We will never, ever know the truth of what happened with Epstein. We will never get a full accounting of how Bill treated his ex-wife. The real facts of the situation will always be obscured, fuzzed over by time, savvy PR, and confusion. And as we’ve seen with the aforementioned battle of the books, most of the ideas we have about Gates—the ones that start as published accounts, then end up floating around the public consciousness—are also pretty impossible to verify. 

Ultimately, the problem with trying to measure a billionaire’s net impact on the world is their very existence. They wield such god-like levels of power and influence, over such huge populations, that you will always be able to find people who have been deeply hurt by their actions, as well as people who say they have been saved by them. 

This isn’t just a matter of perception or influence—it's a fundamental issue of scale. When we try to evaluate the impact of someone like Bill Gates, we're essentially attempting to perform moral calculus on a cosmic level. It’s a calculus that simultaneously breaks and blends multiple frameworks of moral math and logic:

  1. Utilitarian math: If we accept that Gates has probably saved millions of lives through his philanthropy, how do we weigh that against his personal failings or the potential negative impacts of Microsoft's business practices?
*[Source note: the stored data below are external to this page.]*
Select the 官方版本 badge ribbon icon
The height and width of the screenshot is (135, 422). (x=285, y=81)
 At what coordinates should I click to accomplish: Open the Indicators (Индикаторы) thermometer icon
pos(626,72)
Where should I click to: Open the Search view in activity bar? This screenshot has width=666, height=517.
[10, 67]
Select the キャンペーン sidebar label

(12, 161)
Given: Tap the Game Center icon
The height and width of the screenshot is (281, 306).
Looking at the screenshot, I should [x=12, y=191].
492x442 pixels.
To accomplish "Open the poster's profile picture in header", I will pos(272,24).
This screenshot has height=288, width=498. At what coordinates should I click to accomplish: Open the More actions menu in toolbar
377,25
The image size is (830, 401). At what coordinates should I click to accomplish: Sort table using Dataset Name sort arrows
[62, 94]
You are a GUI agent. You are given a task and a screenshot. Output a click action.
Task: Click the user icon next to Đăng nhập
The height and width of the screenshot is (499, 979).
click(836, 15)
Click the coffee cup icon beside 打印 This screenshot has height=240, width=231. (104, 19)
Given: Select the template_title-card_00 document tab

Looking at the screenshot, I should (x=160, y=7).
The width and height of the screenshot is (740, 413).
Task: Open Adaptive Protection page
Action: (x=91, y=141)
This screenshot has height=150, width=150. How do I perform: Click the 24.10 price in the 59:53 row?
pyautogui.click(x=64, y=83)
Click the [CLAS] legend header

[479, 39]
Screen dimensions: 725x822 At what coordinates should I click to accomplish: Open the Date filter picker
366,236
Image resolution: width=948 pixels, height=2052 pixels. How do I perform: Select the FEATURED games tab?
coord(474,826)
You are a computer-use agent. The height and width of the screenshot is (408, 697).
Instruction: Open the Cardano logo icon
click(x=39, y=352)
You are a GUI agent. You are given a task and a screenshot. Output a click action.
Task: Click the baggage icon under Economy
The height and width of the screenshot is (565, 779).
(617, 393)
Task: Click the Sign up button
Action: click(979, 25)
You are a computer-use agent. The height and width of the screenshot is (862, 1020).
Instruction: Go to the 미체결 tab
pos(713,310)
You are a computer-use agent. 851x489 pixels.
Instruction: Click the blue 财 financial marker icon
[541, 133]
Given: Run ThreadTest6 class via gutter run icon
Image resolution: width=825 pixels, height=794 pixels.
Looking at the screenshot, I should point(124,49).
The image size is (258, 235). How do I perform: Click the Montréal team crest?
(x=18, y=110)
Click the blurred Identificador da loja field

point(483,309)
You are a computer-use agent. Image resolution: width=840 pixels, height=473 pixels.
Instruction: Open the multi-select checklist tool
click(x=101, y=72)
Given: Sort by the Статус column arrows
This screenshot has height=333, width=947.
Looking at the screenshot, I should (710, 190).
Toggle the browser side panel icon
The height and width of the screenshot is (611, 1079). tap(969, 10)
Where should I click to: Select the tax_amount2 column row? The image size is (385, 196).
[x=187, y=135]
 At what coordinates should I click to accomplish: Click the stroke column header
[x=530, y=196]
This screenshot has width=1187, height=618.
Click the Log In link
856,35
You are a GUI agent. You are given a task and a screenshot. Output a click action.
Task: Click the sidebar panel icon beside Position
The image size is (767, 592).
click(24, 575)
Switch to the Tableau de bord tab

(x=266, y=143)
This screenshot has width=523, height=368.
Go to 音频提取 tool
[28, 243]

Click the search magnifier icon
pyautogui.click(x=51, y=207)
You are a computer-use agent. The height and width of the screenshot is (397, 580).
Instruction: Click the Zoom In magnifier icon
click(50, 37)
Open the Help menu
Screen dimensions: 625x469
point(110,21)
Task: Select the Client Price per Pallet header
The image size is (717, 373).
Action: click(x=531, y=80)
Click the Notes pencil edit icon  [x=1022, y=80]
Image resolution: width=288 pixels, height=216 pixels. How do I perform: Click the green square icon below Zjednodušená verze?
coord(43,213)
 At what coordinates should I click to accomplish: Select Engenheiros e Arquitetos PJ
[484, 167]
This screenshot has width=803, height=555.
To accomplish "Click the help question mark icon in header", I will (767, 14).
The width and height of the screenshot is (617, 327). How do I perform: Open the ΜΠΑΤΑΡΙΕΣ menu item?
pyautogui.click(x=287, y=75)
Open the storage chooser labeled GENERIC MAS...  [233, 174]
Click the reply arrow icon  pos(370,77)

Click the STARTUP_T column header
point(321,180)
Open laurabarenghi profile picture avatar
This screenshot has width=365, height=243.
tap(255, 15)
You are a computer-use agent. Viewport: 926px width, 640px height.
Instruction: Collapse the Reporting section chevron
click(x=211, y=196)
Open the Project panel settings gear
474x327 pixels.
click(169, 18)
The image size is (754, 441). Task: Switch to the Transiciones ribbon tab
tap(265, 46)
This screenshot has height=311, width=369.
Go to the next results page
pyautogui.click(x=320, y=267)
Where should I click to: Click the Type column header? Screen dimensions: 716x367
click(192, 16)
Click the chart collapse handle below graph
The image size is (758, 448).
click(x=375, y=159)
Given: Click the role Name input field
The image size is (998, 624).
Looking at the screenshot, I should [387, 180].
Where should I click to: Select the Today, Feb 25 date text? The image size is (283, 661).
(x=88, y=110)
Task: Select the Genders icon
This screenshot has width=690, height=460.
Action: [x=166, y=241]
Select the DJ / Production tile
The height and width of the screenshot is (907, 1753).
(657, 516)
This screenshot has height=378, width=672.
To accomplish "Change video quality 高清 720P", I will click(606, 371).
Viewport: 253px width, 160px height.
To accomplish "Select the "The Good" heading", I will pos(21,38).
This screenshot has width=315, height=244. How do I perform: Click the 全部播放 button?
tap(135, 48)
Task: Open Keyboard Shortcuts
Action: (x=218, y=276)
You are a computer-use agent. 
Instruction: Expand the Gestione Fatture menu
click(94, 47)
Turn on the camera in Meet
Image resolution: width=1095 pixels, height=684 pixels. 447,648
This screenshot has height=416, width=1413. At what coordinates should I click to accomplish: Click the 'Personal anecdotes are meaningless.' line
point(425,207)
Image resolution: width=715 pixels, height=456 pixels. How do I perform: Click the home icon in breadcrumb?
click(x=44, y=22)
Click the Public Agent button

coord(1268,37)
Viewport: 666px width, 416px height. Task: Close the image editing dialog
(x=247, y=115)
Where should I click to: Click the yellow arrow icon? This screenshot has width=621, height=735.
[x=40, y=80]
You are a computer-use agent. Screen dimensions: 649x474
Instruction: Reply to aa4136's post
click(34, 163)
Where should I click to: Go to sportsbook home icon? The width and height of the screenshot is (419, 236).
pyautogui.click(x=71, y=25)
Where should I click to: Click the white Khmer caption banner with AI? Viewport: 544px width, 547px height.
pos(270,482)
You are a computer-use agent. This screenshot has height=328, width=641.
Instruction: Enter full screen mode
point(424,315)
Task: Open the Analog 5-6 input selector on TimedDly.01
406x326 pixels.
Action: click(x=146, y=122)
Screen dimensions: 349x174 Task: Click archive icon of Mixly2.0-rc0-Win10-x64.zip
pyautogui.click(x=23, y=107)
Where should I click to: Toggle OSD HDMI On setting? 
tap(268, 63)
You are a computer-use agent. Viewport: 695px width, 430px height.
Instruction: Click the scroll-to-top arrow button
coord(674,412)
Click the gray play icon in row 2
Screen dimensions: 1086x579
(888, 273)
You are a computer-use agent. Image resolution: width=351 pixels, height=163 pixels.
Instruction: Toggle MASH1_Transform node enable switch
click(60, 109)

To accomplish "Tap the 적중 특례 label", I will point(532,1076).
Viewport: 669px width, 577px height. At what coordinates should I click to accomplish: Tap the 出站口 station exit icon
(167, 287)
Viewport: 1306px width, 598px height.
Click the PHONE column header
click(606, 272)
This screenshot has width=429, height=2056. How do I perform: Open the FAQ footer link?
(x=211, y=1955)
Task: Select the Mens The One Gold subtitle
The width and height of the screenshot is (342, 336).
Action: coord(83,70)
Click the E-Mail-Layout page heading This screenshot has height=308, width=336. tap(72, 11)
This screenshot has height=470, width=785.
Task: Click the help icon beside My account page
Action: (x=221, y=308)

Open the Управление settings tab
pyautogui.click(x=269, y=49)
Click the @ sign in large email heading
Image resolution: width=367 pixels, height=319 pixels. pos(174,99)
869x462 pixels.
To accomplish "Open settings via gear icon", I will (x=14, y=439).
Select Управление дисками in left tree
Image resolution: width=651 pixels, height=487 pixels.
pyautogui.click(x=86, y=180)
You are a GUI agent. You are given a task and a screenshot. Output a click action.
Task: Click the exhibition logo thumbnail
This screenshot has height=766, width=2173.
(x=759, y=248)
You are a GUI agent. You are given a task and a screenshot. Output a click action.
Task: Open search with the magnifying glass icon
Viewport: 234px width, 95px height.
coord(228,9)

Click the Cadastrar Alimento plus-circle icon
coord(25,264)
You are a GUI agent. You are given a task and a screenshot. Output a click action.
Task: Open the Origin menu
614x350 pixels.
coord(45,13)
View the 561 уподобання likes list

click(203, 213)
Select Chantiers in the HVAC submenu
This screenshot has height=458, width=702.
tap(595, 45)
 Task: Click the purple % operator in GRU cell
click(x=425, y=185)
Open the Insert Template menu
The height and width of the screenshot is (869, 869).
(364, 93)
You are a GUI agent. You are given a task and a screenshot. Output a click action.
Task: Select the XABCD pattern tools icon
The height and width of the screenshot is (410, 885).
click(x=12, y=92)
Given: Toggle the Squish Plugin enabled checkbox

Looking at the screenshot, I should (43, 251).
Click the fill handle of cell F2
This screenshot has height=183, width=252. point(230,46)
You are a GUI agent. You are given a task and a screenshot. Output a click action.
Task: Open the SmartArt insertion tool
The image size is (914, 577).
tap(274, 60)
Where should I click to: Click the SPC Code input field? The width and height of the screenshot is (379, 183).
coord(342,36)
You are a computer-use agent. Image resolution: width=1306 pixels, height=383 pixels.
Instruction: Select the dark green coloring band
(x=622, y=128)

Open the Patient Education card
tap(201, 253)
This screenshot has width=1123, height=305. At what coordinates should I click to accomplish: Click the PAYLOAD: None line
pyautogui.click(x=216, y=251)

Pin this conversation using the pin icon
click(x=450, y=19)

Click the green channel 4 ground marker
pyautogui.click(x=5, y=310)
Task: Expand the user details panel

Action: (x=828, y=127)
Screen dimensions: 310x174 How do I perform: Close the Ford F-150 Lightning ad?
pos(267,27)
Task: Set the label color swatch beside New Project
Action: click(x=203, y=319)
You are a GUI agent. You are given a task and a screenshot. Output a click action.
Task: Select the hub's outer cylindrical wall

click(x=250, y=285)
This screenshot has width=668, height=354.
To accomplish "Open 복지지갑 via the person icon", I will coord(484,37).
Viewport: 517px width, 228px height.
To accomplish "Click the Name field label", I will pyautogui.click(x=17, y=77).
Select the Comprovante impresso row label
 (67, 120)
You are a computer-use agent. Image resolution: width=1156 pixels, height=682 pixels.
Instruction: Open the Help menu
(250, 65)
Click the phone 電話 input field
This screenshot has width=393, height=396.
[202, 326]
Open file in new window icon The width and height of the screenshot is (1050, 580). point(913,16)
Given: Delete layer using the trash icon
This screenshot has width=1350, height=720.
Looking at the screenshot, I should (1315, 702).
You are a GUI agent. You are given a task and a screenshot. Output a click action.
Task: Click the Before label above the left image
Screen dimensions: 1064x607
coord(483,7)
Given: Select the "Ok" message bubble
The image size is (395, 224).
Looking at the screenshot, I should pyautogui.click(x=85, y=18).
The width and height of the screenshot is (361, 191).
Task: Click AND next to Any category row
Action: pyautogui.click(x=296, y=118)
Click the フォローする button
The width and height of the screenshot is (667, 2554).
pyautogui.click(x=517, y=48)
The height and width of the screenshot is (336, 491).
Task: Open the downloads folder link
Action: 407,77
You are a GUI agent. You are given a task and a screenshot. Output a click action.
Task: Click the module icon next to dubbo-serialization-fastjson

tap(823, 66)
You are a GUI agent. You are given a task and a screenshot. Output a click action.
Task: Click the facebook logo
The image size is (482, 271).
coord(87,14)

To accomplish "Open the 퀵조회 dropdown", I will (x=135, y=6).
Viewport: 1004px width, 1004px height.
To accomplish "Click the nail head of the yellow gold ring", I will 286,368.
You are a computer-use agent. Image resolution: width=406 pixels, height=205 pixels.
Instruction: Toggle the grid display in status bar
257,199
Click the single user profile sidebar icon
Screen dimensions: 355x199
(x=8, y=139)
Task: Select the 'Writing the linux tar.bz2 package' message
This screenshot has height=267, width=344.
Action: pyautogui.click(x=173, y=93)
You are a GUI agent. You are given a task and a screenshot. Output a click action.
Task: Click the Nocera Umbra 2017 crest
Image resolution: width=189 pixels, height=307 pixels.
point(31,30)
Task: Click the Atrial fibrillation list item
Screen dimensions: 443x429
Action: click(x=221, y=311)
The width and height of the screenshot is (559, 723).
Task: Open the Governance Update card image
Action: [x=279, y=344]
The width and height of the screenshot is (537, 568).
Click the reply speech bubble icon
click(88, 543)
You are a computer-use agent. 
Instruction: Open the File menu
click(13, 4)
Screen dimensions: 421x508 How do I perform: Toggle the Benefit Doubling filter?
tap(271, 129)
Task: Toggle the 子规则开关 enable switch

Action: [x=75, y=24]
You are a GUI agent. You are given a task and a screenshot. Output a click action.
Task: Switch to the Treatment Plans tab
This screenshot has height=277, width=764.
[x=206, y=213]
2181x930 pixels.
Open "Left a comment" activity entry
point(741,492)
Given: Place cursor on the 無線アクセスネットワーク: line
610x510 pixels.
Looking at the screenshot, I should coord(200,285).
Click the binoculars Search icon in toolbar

Is there a number of lives saved that would offset any wrongdoing?
  2. Power distortion: The very existence of billionaires warps our ability to judge them fairly. Their influence is so vast that it becomes nearly impossible to trace all the consequences of their actions, both positive and negative.
  3. The counterfactual problem: Would those millions of vaccines have been distributed without Gates? Would someone else have stepped in? Or would the absence of such concentrated wealth have led to more distributed, possibly more effective solutions?
  4. Systemic effects: Beyond direct actions, how do billionaires shape our economic and political systems? Does the existence of philanthropic billionaires serve to justify wealth inequality?

Perhaps the most unsettling conclusion we can draw from all this is that billionaires represent a kind of moral singularity—a point beyond which our usual ethical frameworks break down. They operate at a scale where intentions, actions, and consequences become so intertwined and far-reaching that clear moral judgments become nearly impossible.

This doesn't mean we shouldn't try to evaluate, and also regulate, the impacts of billionaires. But it does suggest that we need new frameworks for thinking about them. Maybe the question isn't, "Are billionaires good or bad?" but instead, "How can we structure society so that no individual wields outsized influence over everybody else?"

In the end, the Bill Gates paradox—philanthropist or predator? Savior or sinner?—may be less about Gates himself than about the limitations of our moral intuitions in the face of vast wealth and power. As we grapple with the rise of the billionaire class, we may need to develop new ethical tools, alongside all the new economic and technological ones.